I was working as a computational neuroscientist, based in London’s Science Museum, and I was looking for interesting experiments to demonstrate to visitors. I read about a study that needed no more than a stopwatch, a bowl of ice water, and volunteers who were willing to keep their hands submerged as long as possible in the freezing water—once while saying a neutral word, and once while swearing.
My version of the study was due to be run at a late-night event that included access to a bar, so I already knew that our results would be a curiosity at best. But in the original experiment, carried out under more-controlled (and less alcohol-soaked) conditions by Richard Stephens at Keele University in 2009, the results were nevertheless striking and similar to my own. Using a swearword rather than a neutral word had two significant effects: it allowed the volunteers to keep their hands in ice water for about half again as long, and swearing subjects reported that the water actually felt less painful.

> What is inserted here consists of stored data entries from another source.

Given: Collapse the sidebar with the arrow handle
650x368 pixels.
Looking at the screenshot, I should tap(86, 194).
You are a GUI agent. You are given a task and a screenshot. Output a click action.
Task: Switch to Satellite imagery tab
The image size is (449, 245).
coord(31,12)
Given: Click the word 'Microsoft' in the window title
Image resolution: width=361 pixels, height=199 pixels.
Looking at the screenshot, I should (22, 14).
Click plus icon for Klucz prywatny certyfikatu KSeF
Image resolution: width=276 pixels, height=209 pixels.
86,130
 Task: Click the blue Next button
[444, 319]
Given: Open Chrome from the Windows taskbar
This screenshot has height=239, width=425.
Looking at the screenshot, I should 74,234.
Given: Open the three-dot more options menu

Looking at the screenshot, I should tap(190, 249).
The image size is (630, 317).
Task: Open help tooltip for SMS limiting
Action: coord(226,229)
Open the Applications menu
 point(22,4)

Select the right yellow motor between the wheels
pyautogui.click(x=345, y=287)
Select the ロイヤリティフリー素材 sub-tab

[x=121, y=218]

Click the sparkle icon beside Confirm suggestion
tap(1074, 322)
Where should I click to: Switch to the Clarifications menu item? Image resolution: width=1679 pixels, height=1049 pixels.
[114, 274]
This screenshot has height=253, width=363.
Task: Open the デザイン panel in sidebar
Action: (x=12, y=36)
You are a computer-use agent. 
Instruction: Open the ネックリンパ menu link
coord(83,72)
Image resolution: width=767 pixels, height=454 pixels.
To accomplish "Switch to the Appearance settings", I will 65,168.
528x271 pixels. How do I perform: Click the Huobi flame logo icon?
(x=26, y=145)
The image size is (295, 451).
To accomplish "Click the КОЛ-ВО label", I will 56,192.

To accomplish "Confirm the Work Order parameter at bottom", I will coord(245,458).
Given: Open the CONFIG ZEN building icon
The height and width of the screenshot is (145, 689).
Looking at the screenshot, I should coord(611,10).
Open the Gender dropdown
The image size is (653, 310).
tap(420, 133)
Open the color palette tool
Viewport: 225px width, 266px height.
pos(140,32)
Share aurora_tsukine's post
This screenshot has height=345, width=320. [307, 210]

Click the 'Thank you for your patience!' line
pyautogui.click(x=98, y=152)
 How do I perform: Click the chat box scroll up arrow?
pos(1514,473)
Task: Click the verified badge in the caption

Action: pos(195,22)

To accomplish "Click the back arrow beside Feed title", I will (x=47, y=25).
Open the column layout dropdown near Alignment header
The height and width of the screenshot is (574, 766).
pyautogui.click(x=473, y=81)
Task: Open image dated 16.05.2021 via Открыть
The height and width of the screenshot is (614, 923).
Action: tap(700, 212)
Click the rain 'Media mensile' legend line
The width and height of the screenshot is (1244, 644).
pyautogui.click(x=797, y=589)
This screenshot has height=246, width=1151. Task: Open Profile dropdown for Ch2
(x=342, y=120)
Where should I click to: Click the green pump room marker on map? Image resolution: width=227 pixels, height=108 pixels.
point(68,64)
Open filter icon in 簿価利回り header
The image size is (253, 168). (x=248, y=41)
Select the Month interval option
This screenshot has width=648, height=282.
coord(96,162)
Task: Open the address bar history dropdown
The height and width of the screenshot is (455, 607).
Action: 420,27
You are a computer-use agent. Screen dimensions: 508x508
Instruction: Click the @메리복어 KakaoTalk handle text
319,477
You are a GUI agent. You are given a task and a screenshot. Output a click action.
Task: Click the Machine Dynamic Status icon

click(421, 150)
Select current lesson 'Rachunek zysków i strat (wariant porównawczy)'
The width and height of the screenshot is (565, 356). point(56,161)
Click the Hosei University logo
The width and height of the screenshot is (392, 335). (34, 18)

At that point, it was a toss-up whether I’d end up writing a book on the science of swearing or one on pain, because something about that experiment really intrigued me, and still does. As my pile of research findings on strong language steadily grew higher, I decided Swearing Is Good for You was the book I wanted to write.
While writing the chapter on pain and swearing, I realized that pain is not a purely neurological phenomenon. Sure, peripheral sensory neurons give you information about a stimulus, but the way you process that pain is as much psychologically constructed as it is neurologically formed. Our anticipation of pain, our gender roles and social expectations, even whether we’re feeling lonely or sad, all change the way we feel pain. Swearing is just one of those factors. So how does it work?
In Stephens’s experiment, he took care to rule out some purely cognitive effects. He wanted to be sure that the volunteers weren’t distracting themselves with more creativity or varied language in one trial versus the other, so he allowed them only one word on the swearing trial (such as “shit”) and one word on the neutral trial (such as “wooden”).
To try to minimize the effect of one word being more difficult to recall than the other, Stephens asked each volunteer for five words they would use if they dropped a hammer on their thumbs, and five words to describe a table. Then he took the first word on each list.
The study clearly showed that swearing affected the volunteers’ perception of pain, reducing its intensity. Stephens’s lab is now using video games, measures of people’s background levels of aggression, and different types of swearing to try to uncover why swearing is such a powerful analgesic.
Follow-up experiments suggest that “minced oaths”—those socially palatable curses we trot out when we think we might be overheard—just don’t work as well as the real thing. Intriguingly, the same is true in patients with Tourette syndrome. Using a softer form of swearing gives them much less relief from the urge to tic, like rubbing an itch instead of scratching it.
We’re still not entirely certain what it is that makes swearing an effective painkiller, but in the research for Swearing is Good for You, I discovered that it is a unique part of our language, bound up with our emotions, our communication, our sensory experiences, and our societies.
Emma Byrne researches artificial intelligence for 10x Future Technologies. Her research has been published in Science and The BMJ, among other publications.